WHAT IS NEEDED: Output a verbatim copy of the data, cut off after the line that contains "You are a computer-use agent. The height".

INPUT FOR THIS TASK:
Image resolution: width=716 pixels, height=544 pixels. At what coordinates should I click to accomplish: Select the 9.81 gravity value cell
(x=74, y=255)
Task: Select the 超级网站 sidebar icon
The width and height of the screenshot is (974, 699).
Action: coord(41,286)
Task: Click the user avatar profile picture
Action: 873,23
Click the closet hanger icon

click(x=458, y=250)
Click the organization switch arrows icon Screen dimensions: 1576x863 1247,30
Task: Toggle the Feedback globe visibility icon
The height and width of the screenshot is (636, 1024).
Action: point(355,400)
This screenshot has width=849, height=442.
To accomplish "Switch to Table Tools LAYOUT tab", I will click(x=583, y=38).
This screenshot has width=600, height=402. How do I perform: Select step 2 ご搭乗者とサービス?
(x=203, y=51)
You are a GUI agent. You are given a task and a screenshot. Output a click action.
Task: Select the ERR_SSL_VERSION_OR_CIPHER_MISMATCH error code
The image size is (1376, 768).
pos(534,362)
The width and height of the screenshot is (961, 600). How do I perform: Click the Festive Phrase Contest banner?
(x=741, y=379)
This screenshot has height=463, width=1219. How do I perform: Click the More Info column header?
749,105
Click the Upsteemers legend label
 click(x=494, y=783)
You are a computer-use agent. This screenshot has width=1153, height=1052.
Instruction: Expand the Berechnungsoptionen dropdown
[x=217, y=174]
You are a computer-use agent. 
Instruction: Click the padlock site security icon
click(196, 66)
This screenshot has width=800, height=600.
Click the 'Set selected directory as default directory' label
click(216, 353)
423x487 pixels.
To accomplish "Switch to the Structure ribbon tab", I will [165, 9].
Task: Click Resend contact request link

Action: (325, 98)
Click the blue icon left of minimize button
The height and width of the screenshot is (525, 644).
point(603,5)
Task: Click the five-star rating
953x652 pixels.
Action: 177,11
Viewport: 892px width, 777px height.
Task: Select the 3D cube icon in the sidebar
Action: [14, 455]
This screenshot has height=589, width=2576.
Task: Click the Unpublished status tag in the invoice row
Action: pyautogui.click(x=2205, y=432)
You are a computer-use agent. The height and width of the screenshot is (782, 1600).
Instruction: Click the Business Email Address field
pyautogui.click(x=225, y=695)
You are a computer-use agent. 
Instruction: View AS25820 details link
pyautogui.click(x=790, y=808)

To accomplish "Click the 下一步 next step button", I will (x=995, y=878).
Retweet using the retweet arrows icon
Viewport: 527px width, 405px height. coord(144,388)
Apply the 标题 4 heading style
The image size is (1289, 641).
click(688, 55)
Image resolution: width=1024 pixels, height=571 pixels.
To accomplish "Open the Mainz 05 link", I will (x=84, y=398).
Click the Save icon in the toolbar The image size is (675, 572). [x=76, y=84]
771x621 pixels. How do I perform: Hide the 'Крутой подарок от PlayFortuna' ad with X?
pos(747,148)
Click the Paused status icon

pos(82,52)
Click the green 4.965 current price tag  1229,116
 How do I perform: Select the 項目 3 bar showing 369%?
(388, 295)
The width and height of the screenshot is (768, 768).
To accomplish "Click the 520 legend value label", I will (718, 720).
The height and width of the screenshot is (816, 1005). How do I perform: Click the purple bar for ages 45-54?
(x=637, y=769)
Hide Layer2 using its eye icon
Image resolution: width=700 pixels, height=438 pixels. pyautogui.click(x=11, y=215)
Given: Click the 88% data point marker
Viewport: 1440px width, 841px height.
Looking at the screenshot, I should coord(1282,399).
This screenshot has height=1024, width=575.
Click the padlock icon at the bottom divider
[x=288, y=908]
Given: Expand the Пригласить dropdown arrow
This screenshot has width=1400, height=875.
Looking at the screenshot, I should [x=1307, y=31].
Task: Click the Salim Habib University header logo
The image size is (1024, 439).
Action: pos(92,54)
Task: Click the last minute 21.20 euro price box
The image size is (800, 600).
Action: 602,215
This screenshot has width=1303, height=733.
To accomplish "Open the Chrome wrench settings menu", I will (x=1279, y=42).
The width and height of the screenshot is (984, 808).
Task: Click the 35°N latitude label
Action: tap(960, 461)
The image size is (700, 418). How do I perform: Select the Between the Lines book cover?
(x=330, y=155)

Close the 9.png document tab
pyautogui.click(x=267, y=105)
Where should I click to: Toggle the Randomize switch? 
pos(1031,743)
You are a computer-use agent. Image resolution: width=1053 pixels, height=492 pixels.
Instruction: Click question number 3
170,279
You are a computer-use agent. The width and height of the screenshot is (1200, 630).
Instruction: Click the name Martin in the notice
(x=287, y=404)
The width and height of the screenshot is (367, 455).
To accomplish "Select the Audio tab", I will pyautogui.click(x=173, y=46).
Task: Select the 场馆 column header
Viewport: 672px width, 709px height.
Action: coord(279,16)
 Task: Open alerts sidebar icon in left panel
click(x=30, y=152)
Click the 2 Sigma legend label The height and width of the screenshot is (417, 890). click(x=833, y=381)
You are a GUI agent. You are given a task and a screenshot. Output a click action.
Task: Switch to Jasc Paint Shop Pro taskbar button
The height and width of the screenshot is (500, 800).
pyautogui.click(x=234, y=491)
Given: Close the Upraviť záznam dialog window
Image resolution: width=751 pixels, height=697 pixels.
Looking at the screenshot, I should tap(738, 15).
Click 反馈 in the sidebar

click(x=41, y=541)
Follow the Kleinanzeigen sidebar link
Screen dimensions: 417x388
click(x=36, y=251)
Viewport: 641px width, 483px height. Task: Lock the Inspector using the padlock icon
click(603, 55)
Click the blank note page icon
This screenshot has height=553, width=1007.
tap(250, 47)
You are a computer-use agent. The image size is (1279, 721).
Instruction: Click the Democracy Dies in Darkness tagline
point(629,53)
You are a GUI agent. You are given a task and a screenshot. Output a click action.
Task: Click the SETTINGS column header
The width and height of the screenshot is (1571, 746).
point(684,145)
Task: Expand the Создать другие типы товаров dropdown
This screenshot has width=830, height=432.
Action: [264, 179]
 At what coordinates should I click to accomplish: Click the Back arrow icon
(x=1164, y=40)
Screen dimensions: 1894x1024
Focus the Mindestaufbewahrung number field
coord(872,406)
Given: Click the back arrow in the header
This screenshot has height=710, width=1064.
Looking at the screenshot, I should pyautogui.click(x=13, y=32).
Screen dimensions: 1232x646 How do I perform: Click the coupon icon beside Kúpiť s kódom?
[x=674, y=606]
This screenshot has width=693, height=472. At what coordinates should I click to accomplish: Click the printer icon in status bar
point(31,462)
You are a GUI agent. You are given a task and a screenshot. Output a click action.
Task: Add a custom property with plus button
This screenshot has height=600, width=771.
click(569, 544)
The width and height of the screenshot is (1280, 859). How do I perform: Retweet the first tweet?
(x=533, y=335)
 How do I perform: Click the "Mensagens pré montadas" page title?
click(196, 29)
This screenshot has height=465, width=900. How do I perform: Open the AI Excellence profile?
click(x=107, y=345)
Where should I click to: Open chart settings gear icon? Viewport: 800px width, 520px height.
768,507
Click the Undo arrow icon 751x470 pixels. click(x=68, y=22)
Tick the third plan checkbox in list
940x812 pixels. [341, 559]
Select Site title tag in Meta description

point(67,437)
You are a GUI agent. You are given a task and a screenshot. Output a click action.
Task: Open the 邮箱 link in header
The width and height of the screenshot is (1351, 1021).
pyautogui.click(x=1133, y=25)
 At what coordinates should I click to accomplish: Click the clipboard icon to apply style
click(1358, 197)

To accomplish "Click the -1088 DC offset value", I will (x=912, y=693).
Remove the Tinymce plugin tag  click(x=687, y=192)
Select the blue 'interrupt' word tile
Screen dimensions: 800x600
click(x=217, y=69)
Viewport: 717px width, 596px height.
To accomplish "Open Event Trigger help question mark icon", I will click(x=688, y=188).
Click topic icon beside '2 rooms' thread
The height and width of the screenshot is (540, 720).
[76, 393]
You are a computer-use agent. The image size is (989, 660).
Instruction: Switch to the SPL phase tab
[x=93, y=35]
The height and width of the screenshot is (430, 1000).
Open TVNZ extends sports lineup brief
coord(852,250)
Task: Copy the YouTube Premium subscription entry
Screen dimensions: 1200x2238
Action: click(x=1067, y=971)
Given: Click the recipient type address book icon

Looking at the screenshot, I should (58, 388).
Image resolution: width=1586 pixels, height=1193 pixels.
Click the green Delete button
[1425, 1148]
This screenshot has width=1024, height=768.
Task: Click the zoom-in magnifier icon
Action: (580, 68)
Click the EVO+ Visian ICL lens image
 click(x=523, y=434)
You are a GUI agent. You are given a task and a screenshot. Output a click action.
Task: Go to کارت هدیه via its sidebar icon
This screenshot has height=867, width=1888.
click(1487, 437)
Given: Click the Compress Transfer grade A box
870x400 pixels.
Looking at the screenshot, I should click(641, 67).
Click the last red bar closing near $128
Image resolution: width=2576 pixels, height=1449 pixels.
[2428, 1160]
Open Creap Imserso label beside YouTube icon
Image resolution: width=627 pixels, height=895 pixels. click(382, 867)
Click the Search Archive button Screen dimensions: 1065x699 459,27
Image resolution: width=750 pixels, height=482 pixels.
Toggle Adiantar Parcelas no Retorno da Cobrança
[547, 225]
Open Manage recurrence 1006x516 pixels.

EXERCISE OUTPUT:
Image resolution: width=716 pixels, height=544 pixels. At what coordinates should I click to accomplish: Select the 9.81 gravity value cell
(x=74, y=255)
Task: Select the 超级网站 sidebar icon
The width and height of the screenshot is (974, 699).
Action: coord(41,286)
Task: Click the user avatar profile picture
Action: 873,23
Click the closet hanger icon

click(x=458, y=250)
Click the organization switch arrows icon Screen dimensions: 1576x863 1247,30
Task: Toggle the Feedback globe visibility icon
The height and width of the screenshot is (636, 1024).
Action: point(355,400)
This screenshot has width=849, height=442.
To accomplish "Switch to Table Tools LAYOUT tab", I will click(x=583, y=38).
This screenshot has width=600, height=402. How do I perform: Select step 2 ご搭乗者とサービス?
(x=203, y=51)
You are a GUI agent. You are given a task and a screenshot. Output a click action.
Task: Select the ERR_SSL_VERSION_OR_CIPHER_MISMATCH error code
The image size is (1376, 768).
pos(534,362)
The width and height of the screenshot is (961, 600). How do I perform: Click the Festive Phrase Contest banner?
(x=741, y=379)
This screenshot has height=463, width=1219. How do I perform: Click the More Info column header?
749,105
Click the Upsteemers legend label
 click(x=494, y=783)
You are a computer-use agent. This screenshot has width=1153, height=1052.
Instruction: Expand the Berechnungsoptionen dropdown
[x=217, y=174]
You are a computer-use agent. 
Instruction: Click the padlock site security icon
click(196, 66)
This screenshot has width=800, height=600.
Click the 'Set selected directory as default directory' label
click(216, 353)
423x487 pixels.
To accomplish "Switch to the Structure ribbon tab", I will [165, 9].
Task: Click Resend contact request link

Action: (325, 98)
Click the blue icon left of minimize button
The height and width of the screenshot is (525, 644).
point(603,5)
Task: Click the five-star rating
953x652 pixels.
Action: 177,11
Viewport: 892px width, 777px height.
Task: Select the 3D cube icon in the sidebar
Action: [14, 455]
This screenshot has height=589, width=2576.
Task: Click the Unpublished status tag in the invoice row
Action: pyautogui.click(x=2205, y=432)
You are a computer-use agent. The height and width of the screenshot is (782, 1600).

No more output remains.